Go back to home page of Unsolicited Advice from Tiffany B. Brown

Baskets of Eggs

A basket of eggs from heritage chickens. The eggs are brown, pale blue, and white.

Photo by Cara Beth Buie on Unsplash

I've lived through a few economic fiascos. Enron and WorldCom have both collapsed during my adult years. So did my bank (Wachovia) during the 2008 financial crisis. I'm not naive enough to think that major corporations can't fail.

That said, most corporations are not Enron or WorldCom. And when companies do fail, giant neon warning signs tend to flash before they implode.

There's also a pretty great way to mitigate your risk of loss: diversification.

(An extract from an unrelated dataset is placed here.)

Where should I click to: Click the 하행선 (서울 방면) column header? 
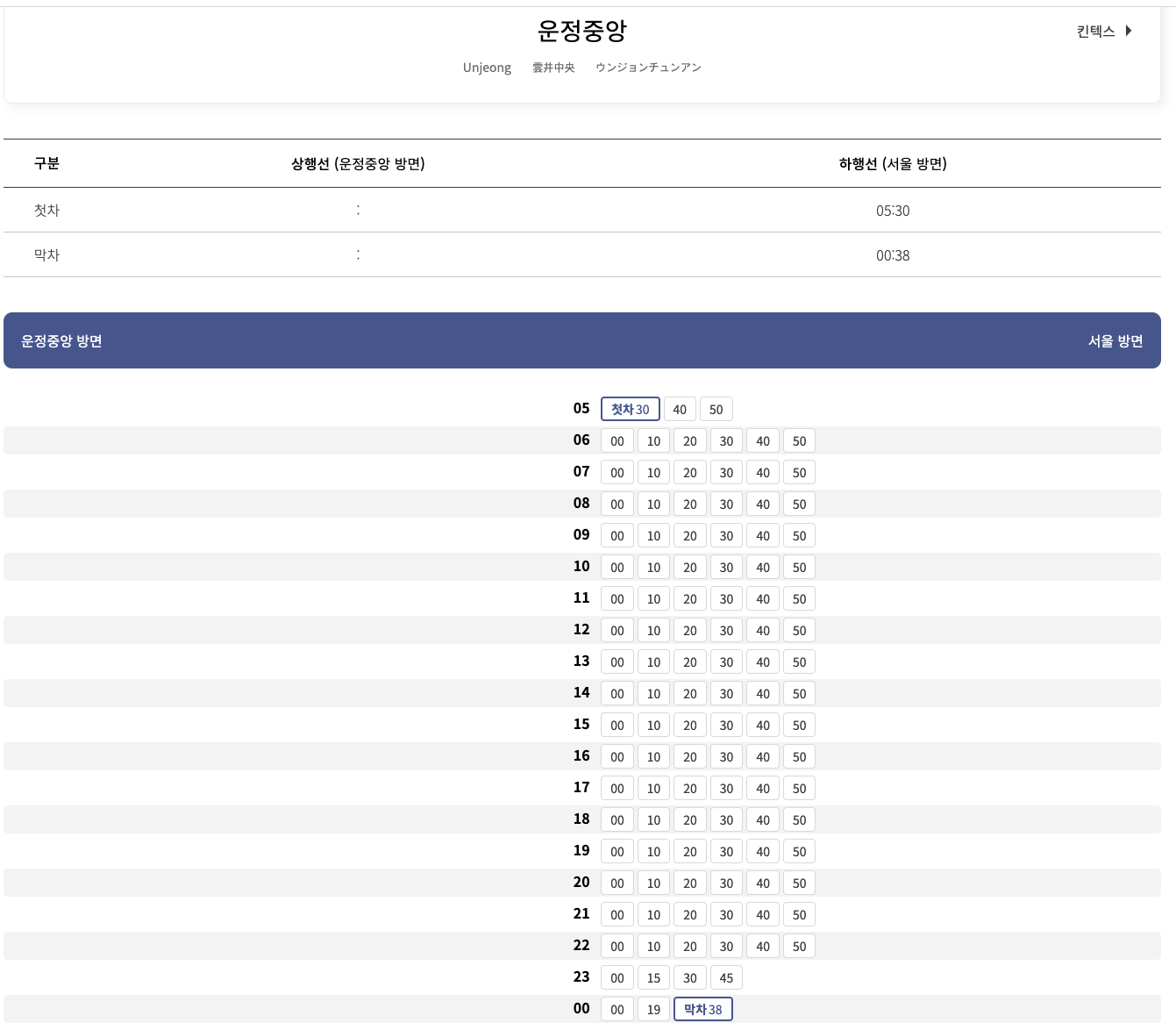(x=893, y=163)
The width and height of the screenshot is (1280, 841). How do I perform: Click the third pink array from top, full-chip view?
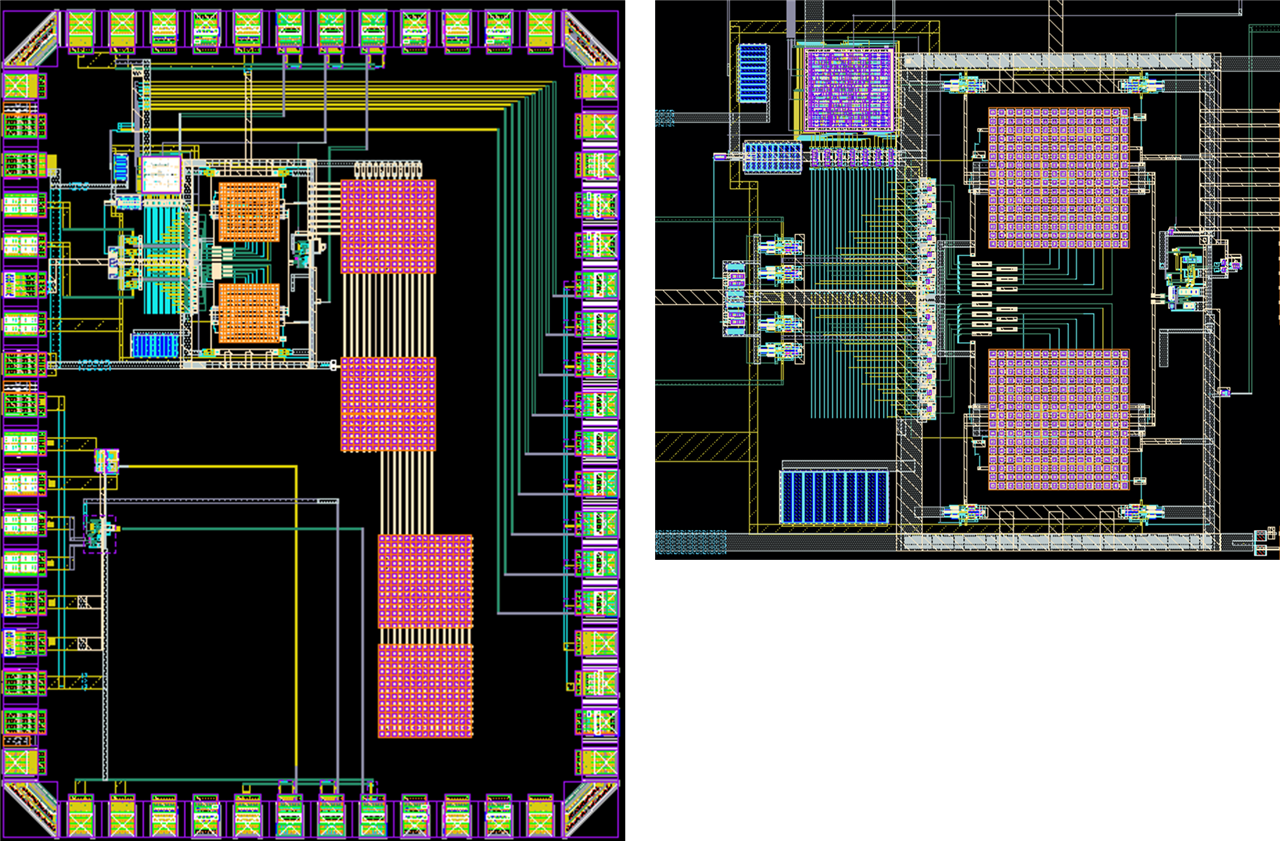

Don't put all of your eggs in one basket is especially true for investing. Your risk of losing everything increases greatly when all of your money is concentrated in one company's stock.

Funds make it easy

It's hard to create a truly diversified portfolio on your own, so take the easy route. Buy shares of a mutual fund or exchange-traded fund (ETF). "Index funds" or "total market" funds are best.1

Index funds track a broad-based stock market index, such as the S&P 500 or MSCI EAFE Index. Total market funds own shares of (almost) every publicly-traded company. Both ensure that you at least match the market's returns over time.

Look for funds with low expense ratios (less than 1%), and no transaction fees. Popular Vanguard and Fidelity index funds have expense ratios in the 0.03 - 0.15% range.

Don't forget bonds!

Bonds are also part of a diversified portolio, whether held individually, or as part of a fund. Buying bonds through a fund helps ensure that you're getting bonds of different interest rates and maturities.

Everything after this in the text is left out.